Photo: Travel: Bulgaria: Monasteries: Bachkovo
Bachkovo Monastery
This is the second-largest monastery in Bulgaria (after Rila) and is located only a few kilometers from Asenovgrad (the city with more churches per capita in the country). There are several other monasteries in the area. Well worth a visit, best avoided on weekends. Prepare for some aggravation.
The interior of the church is very dark and although the iconostasis is lit, almost none of the frescoes are visible (mostly covered in soot and not illuminated in any case). There are gorgeous murals on the building walls in the courtyard, and in the smaller second church adjoining the main one. Although that church was closed, one can peek at the frescoes on the first floor logia through the wrought-iron grills of the gates barring the entrance. There is not much else to do aside from that because most of the grounds are off limits.
Photography is strictly forbidden anywhere on the monastery grounds. That's right, not just the interior of the church (the usual practice in Bulgaria), but even outside. There are notices everywhere (and even an excerpt from the constitution that says one cannot photograph anyone without persmission) and there are numerous wardens who mill about and keep a watchful eye on the visitors. I managed to take a few but the guerilla-style photography means the angles are odd, and the quality not so great. I had no chance to take photos inside the church on account of dozens of people praying.
There are many things to see although your ability to actually see them really depends on various factors like the mood of the wardens, the number of visitors, and your willingness to pay. We visited on a Sunday, which turned out to be a very bad idea.
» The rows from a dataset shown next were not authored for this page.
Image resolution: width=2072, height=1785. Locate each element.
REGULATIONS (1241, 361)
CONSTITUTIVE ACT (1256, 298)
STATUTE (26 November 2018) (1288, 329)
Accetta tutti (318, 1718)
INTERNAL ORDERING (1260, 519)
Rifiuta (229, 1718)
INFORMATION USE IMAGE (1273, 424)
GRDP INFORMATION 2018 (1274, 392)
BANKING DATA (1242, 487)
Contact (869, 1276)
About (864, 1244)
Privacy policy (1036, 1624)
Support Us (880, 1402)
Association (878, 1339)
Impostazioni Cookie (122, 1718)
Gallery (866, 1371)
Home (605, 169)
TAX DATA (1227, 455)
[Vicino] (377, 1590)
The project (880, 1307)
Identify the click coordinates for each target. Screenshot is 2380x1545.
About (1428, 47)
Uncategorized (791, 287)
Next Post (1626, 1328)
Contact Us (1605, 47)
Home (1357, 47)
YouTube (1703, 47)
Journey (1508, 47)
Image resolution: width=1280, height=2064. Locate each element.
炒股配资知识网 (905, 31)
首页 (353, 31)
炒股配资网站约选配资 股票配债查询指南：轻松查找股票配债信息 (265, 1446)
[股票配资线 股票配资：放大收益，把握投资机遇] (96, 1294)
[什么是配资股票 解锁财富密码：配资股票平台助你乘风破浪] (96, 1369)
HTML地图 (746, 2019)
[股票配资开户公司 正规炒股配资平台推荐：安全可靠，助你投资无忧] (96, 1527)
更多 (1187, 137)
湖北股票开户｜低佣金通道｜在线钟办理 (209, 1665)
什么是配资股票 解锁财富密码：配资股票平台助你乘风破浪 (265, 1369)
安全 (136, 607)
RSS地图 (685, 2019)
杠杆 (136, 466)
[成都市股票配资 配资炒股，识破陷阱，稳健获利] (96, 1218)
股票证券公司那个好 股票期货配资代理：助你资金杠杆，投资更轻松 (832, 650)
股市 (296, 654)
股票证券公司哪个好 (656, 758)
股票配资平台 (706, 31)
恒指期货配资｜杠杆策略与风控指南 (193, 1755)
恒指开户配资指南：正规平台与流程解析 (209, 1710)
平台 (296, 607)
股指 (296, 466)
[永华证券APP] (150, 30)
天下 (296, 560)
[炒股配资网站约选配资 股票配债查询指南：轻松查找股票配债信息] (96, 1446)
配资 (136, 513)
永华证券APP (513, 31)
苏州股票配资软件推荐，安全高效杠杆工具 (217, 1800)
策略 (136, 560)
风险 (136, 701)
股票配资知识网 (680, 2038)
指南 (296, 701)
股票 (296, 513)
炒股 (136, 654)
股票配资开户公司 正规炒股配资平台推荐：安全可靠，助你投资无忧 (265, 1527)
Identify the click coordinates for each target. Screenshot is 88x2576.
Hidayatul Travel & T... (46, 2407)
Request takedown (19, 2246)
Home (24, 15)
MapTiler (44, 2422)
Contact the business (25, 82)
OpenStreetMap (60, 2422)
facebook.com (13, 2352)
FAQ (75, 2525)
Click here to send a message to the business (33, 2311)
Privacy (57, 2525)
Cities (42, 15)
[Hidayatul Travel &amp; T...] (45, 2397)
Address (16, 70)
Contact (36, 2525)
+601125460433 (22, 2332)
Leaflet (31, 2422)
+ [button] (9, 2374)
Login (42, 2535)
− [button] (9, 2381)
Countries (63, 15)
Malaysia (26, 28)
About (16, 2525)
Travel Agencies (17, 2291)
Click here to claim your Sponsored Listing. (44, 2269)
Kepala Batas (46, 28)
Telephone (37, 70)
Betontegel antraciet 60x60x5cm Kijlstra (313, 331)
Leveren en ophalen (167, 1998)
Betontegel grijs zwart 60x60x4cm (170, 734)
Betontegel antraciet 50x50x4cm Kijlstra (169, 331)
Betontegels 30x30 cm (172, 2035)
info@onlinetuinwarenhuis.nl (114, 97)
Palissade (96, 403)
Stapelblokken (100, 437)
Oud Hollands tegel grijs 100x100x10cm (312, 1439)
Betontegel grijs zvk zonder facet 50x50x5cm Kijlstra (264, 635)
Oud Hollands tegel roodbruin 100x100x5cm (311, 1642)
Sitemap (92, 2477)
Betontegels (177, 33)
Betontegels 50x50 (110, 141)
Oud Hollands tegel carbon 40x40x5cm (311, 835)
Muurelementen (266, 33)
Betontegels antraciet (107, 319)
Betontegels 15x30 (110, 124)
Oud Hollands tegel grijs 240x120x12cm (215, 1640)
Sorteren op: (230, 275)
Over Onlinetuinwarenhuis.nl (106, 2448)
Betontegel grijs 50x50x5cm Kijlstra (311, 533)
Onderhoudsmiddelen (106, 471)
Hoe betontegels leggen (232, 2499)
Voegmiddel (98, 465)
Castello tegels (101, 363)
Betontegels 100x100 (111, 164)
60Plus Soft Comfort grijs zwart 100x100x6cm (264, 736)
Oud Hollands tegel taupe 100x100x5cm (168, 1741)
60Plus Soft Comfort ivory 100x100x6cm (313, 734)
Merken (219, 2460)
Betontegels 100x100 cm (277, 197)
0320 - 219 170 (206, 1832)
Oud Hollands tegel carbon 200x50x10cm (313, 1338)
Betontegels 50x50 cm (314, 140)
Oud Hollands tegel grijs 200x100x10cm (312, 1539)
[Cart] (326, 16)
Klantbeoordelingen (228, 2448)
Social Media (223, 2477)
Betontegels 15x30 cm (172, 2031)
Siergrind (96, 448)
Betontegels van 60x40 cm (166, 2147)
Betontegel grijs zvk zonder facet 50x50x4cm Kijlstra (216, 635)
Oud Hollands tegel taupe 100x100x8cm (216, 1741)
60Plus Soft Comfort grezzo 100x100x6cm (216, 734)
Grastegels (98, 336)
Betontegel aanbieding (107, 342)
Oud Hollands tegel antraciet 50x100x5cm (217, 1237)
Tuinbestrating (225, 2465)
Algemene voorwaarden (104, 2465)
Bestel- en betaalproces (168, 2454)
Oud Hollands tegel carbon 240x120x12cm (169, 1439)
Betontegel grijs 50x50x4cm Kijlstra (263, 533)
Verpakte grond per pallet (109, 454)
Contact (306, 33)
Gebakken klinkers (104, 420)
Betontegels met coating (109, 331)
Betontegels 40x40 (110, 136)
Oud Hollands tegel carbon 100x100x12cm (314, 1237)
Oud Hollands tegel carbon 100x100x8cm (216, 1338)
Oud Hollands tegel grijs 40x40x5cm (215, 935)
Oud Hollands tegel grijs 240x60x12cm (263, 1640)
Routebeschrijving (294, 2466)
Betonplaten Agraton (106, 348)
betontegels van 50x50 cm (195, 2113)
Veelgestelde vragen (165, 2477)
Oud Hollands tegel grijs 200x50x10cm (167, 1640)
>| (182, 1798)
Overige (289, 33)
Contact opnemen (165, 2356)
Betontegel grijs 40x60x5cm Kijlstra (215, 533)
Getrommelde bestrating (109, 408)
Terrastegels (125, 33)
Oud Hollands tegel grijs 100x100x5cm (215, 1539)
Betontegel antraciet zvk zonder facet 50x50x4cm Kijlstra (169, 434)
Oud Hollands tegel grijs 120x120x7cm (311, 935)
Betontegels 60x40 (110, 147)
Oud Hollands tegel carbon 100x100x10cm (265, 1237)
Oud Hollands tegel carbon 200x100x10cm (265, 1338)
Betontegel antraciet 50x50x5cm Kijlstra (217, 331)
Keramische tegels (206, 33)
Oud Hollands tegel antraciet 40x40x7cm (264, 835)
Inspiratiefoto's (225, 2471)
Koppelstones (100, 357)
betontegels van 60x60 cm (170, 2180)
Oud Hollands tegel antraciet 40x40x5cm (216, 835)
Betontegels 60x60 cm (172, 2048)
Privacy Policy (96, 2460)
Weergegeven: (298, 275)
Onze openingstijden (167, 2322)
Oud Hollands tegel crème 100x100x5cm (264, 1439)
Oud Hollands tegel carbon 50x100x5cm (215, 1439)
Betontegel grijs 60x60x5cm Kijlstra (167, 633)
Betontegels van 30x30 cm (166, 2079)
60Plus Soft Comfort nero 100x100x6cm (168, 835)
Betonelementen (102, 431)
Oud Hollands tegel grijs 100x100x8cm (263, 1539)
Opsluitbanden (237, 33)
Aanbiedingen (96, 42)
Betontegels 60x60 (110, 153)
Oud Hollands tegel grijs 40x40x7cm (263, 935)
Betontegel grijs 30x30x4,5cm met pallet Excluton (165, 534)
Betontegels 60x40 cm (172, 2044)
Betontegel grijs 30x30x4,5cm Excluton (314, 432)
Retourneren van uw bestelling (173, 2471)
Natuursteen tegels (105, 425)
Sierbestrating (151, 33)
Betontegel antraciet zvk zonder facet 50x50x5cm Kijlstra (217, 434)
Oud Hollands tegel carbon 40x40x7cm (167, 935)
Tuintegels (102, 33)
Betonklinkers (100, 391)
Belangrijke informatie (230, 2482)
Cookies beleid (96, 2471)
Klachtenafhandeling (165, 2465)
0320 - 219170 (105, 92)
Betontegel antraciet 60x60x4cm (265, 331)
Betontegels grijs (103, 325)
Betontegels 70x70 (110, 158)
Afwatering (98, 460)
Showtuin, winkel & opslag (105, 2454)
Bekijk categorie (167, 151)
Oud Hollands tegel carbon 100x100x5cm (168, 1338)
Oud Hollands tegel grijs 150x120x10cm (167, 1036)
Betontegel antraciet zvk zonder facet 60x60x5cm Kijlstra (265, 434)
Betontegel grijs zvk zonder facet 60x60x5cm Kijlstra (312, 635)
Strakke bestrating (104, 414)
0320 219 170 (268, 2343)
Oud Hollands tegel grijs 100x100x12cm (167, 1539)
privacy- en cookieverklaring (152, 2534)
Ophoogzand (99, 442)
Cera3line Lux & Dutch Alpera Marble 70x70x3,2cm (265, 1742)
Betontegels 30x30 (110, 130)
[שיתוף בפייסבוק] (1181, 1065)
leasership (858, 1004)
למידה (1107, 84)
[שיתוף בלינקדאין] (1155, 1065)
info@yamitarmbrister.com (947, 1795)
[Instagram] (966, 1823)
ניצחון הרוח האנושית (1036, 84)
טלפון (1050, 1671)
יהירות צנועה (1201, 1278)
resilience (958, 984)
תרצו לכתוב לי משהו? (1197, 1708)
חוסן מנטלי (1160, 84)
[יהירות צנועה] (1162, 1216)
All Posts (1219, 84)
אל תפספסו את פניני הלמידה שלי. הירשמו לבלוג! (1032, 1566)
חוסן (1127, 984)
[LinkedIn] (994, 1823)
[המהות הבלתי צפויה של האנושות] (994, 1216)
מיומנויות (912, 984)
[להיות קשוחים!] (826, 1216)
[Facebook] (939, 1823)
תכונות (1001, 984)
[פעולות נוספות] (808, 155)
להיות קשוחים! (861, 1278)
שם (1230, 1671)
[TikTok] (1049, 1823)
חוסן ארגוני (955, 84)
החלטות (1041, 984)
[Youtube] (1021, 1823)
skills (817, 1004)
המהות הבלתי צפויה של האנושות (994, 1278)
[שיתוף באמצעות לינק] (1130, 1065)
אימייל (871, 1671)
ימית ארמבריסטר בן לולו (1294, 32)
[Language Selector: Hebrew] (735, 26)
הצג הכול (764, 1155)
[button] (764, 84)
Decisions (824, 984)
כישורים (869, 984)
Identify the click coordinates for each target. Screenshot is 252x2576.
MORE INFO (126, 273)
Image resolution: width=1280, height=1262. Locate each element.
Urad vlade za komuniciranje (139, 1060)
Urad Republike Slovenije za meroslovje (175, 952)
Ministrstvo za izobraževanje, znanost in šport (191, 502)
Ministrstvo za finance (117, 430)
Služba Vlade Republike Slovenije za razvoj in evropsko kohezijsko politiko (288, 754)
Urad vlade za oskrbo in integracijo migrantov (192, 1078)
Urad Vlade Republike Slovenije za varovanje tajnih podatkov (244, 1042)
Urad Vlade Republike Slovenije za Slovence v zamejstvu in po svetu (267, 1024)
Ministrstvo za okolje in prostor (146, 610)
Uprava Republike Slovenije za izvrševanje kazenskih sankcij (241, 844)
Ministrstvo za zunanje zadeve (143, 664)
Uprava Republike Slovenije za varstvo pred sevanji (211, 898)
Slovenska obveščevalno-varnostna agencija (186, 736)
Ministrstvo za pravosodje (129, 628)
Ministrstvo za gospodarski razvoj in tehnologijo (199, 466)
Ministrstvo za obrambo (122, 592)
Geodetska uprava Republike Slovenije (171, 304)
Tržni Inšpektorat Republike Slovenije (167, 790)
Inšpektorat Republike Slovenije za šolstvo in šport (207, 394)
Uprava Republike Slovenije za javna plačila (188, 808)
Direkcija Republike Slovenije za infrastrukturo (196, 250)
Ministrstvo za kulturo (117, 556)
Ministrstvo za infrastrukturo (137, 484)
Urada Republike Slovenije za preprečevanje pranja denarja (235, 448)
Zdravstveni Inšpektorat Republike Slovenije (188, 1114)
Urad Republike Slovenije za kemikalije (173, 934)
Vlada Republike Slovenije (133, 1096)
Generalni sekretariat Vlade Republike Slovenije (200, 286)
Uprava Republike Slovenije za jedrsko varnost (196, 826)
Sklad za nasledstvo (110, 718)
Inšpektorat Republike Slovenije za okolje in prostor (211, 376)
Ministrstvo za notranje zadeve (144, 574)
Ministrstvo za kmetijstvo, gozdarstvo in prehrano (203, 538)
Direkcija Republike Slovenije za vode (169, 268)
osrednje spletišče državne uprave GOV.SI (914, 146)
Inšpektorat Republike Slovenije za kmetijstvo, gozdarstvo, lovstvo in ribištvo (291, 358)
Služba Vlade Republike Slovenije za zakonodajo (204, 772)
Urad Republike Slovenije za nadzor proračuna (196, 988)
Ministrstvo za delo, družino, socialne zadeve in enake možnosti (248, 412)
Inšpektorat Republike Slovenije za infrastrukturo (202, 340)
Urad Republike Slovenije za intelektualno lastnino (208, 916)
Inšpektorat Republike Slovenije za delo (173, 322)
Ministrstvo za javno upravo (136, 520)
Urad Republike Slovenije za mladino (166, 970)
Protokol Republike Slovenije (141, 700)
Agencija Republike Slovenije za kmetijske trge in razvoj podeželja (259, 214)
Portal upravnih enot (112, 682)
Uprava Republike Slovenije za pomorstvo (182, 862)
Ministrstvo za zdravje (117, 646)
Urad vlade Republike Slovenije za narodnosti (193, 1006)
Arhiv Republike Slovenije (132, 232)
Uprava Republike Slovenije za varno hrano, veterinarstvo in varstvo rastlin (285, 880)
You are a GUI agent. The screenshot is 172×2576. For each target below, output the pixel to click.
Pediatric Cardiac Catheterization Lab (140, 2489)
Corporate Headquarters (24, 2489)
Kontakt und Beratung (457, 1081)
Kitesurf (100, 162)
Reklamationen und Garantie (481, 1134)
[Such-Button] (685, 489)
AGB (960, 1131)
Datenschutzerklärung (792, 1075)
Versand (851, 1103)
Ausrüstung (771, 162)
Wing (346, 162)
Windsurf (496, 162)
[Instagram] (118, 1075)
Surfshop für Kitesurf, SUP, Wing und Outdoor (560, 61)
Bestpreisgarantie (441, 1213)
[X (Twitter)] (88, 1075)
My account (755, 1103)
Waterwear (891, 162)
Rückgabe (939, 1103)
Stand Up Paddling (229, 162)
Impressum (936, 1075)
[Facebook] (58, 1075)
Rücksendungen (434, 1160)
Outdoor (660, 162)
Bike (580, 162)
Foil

There were many people, most having come to pray at the miraculous icon in the main church (with a long line) and some having come to get a priest to bless their cars (!). We paid the 3 leva per person extra to see the wonderful refectory, totally worth the price of admission (and the lazy warden stayed outside for a few minutes so I got a few photos of the murals). The northern courtyard church with the paintings by Zahari Zograf is only open for baptisms, so we could not see it. The musem was closed because the guide was nowehere to be found. The ossuary is never open to visitors (fragile frescoes inside), and we could not visit the third church outside because the warden refused to open it for us (too long to walk there and too many visitors on the grounds). There is a decent English guidebook with nice photographs (which show that the closures and the bans are of revent vintage).